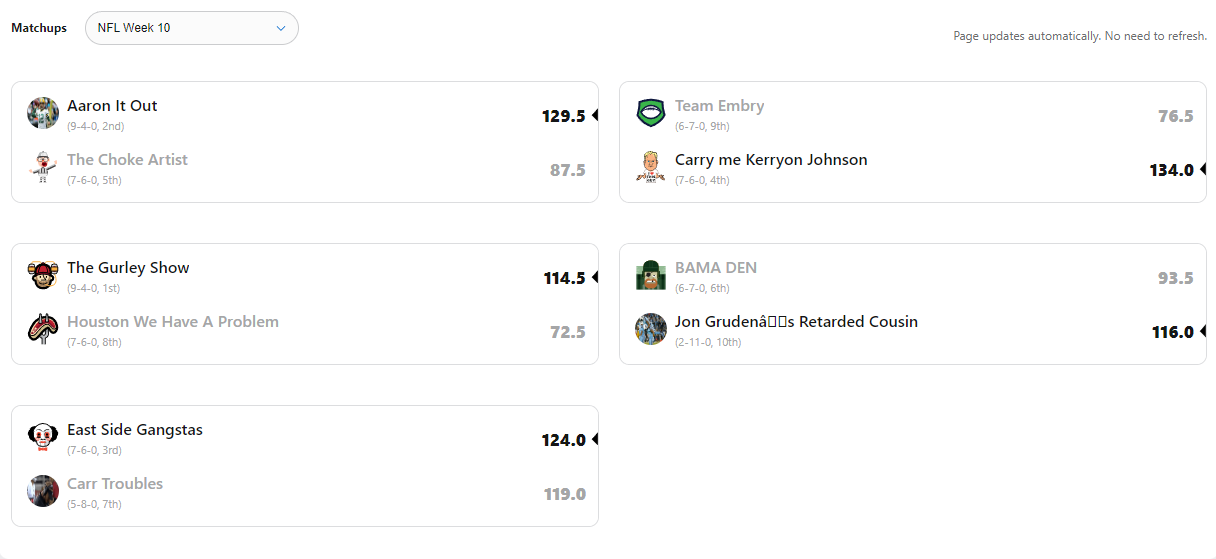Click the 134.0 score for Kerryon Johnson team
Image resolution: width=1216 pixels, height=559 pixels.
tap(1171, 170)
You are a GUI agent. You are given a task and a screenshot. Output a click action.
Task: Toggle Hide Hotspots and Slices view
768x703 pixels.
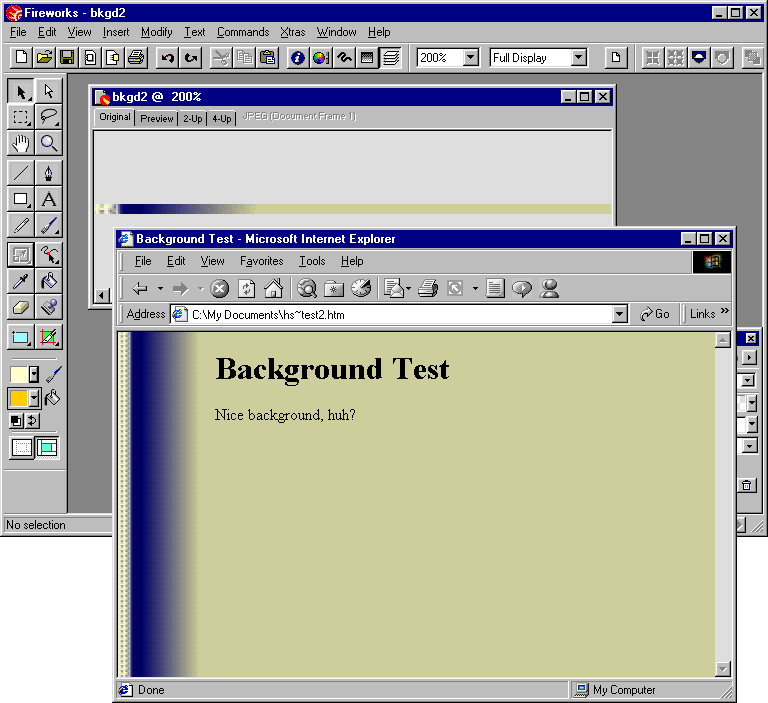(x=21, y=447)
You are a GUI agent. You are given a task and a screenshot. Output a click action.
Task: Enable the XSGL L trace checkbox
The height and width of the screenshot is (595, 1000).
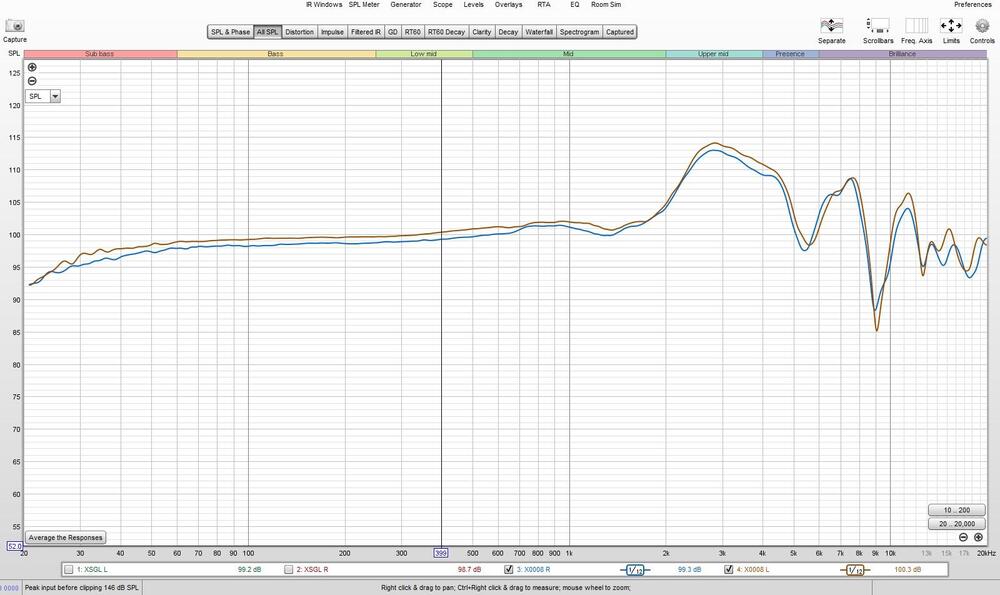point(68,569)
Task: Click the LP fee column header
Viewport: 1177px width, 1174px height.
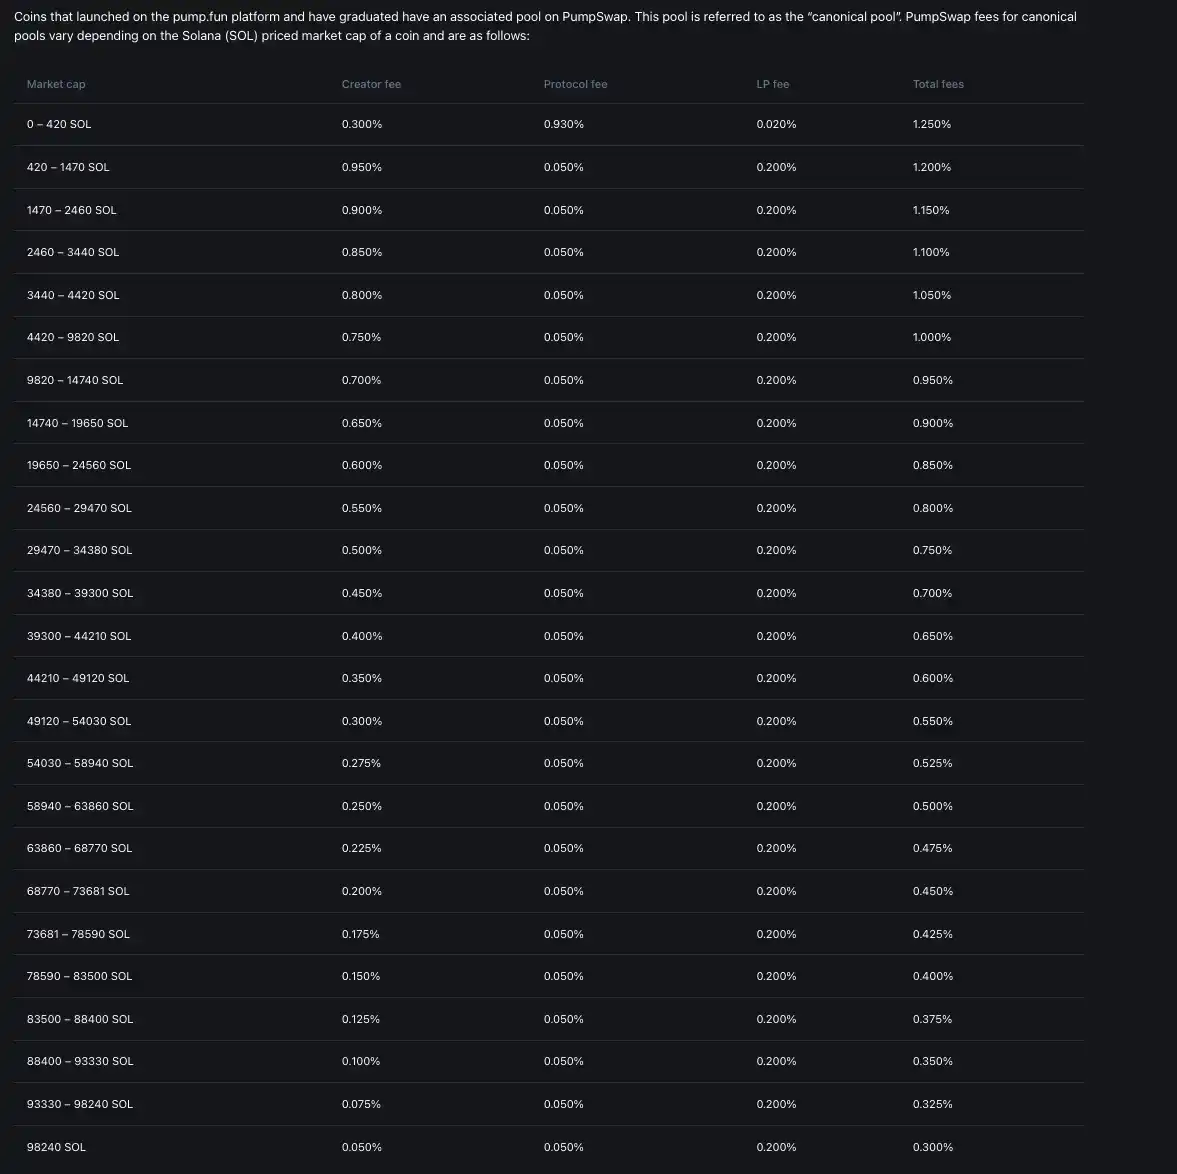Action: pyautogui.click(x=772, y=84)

● ● ● ● ●

# [Task to carry out]
I need the lines from the line containing "Task: Toggle Hide Hotspots and Slices view" through the final line of the listing duplicated exactly, both ends included, with no pictures and nothing else.

# [Final answer]
Task: Toggle Hide Hotspots and Slices view
768x703 pixels.
(x=21, y=447)
You are a GUI agent. You are given a task and a screenshot. Output a click action.
Task: Enable the XSGL L trace checkbox
The height and width of the screenshot is (595, 1000).
point(68,569)
Task: Click the LP fee column header
Viewport: 1177px width, 1174px height.
Action: pyautogui.click(x=772, y=84)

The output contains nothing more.